◆ Anweisung a ◆
Zitiere aus den Zeilen weiter unten wörtlich den Abschnitt, der mit der Zeile beginnt, die „How do I perform: Open Remote Desktop tool?“ enthält, und nach der Zeile mit „Click the RSS“ endet.

Nunmehr tendiert der BGH seit der o. g. Entscheidung für diese Art Schulden dazu, einen Bezug zu den ehelichen Lebensverhältnissen zu verlangen, es sind daher nur Umstände berücksichtigungsfähig, die auch bei Weiterbestehen der Ehe eingetreten wären.

 

Die Rechtsprechung der Oberlandesgerichte ist hier z. T. sehr zurückhaltend, da den Schulden in gleicher Höhe ein entsprechender Gegenwert gegenüberstehe, von dem der andere Ehegatte nicht mit profitiere. Es kommt also auch hier maßgeblich auf die genauen Umstände des Einzelfalles und eine detaillierte Prüfung an.

 

Die unterlassene Berücksichtung des In-Ansatzbringens berücksichtigungsfähiger Schulden birgt daher das erhöhte Risiko einer Unterhaltsüberzahlung. Darüber hinaus haben sich seit dem 01.01.2015 die Unterhaltsselbstbehalte der Unterhaltsschuldner nicht unerheblich erhöht.

 

Diese Umstände führen mit z. T. nicht berücksichtigten Kosten de s Umgangs, welche darüber hinaus den Selbstbehalt erhöhen können (hier im Rahmen des Kindesunterhaltes, sofern dem Umgangsberechtigten das Kindergeld nicht zugute kommt und er die Umgangskosten aus dem Betrag, der ihm aus dem notwendigen Selbstbehalt verbleibt, nicht zahlen kann, z. B. bei großer Distanz) oft zu Unterhaltsüberzahlungen.

 

Hier besteht oftmals Anlass, bereits bestehende Unterhaltstitel überprüfen und ggf. ein gerichtliches Abänderungsverfahren bei sodann erheblicher Abweichung der Zahlungsverpflichtung (Faustformel: 10 %) durch einen spezialisierten Rechtsanwalt durchführen zu lassen, um weitere Überzahlungen zu vermeiden.

◆ Eingabe ◆

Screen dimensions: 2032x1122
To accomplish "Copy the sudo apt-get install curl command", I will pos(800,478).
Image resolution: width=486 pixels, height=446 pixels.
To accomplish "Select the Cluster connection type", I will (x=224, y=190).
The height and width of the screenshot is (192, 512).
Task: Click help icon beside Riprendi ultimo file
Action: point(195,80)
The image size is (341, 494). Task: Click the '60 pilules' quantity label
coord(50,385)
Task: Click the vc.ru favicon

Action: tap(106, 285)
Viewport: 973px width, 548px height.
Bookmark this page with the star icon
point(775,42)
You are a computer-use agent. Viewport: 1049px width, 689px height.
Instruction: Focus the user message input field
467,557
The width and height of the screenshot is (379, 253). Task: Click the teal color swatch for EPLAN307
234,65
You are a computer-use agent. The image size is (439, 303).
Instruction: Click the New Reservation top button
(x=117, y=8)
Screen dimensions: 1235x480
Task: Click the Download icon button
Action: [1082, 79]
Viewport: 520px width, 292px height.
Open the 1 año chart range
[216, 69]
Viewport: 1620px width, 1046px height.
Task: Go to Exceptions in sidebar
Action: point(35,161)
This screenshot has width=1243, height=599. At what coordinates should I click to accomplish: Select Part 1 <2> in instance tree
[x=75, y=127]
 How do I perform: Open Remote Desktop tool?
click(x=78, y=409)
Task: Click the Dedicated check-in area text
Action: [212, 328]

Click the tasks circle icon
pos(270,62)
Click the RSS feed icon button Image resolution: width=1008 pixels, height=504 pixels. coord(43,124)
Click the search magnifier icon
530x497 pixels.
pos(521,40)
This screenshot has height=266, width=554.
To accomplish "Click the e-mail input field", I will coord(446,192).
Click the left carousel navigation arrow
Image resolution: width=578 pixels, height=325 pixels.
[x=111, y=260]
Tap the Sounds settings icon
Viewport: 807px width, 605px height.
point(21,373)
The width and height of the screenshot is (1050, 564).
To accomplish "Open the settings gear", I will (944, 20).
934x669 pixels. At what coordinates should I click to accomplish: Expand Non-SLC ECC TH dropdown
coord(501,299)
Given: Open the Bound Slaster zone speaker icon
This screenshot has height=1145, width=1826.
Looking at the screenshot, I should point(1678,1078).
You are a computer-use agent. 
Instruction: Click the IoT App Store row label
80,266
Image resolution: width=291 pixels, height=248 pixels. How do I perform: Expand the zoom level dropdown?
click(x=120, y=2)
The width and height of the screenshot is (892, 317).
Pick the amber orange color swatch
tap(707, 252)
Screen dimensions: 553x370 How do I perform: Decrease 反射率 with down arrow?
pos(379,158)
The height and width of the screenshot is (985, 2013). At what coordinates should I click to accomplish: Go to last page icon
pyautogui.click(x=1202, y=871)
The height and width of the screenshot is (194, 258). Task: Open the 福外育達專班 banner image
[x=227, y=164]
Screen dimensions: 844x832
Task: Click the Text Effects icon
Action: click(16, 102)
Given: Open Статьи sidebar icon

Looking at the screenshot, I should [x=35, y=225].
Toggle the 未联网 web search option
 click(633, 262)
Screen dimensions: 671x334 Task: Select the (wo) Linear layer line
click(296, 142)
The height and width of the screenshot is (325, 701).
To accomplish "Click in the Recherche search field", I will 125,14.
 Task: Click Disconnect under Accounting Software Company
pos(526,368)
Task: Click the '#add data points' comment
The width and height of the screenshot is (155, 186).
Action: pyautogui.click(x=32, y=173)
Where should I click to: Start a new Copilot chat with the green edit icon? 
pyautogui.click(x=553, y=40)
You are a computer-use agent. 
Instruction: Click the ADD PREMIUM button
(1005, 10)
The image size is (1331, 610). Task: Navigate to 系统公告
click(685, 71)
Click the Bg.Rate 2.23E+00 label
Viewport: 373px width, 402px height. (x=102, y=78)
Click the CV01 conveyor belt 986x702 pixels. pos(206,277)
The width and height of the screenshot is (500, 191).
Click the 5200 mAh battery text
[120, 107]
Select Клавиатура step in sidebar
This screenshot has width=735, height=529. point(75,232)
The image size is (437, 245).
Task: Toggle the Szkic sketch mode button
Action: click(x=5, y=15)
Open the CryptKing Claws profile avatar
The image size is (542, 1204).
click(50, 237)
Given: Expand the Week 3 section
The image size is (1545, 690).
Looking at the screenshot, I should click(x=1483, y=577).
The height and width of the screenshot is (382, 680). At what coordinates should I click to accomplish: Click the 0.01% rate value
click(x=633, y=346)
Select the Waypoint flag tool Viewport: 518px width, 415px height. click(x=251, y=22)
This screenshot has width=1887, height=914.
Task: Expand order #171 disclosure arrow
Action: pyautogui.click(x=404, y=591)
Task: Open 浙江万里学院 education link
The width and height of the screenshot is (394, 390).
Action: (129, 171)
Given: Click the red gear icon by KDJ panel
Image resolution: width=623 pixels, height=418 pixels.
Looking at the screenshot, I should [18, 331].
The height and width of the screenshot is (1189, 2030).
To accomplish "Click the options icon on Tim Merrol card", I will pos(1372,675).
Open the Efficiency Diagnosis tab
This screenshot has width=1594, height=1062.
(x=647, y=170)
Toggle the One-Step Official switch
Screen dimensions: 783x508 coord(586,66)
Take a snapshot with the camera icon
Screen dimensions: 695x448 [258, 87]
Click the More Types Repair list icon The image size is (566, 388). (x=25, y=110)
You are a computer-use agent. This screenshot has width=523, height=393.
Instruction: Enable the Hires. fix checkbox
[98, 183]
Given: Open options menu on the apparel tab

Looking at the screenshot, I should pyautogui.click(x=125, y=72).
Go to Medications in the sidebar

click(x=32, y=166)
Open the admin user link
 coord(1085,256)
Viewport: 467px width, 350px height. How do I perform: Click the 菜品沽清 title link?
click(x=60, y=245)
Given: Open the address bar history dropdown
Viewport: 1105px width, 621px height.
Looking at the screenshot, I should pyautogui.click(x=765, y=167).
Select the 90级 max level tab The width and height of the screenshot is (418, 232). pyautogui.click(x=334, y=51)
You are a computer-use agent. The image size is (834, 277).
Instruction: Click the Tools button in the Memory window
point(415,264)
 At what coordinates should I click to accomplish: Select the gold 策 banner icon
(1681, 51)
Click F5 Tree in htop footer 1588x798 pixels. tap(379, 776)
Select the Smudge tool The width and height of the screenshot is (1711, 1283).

◆ Anweisung b ◆
Prüfe, ob die folgenden Aussagen mit dem Text zum Unterhalt übereinstimmen, und antworte jeweils mit Ja oder Nein samt den entscheidenden Worten des Textes im genauen Wortlaut: (i) Seit dem 01.01.2015 sind die Unterhaltsselbstbehalte der Unterhaltsschuldner gestiegen. (ii) Die Oberlandesgerichte berücksichtigen solche Schulden in ihrer Rechtsprechung großzügig. (iii) Als Faustformel für eine erhebliche Abweichung der Zahlungsverpflichtung nennt der Text 20 %.

◆ Ergebnis a ◆
 How do I perform: Open Remote Desktop tool?
click(x=78, y=409)
Task: Click the Dedicated check-in area text
Action: [212, 328]

Click the tasks circle icon
pos(270,62)
Click the RSS feed icon button Image resolution: width=1008 pixels, height=504 pixels. coord(43,124)

◆ Ergebnis b ◆
(i) Ja: „Darüber hinaus haben sich seit dem 01.01.2015 die Unterhaltsselbstbehalte der Unterhaltsschuldner nicht unerheblich erhöht.“
(ii) Nein: „Die Rechtsprechung der Oberlandesgerichte ist hier z. T. sehr zurückhaltend“
(iii) Nein: „(Faustformel: 10 %)“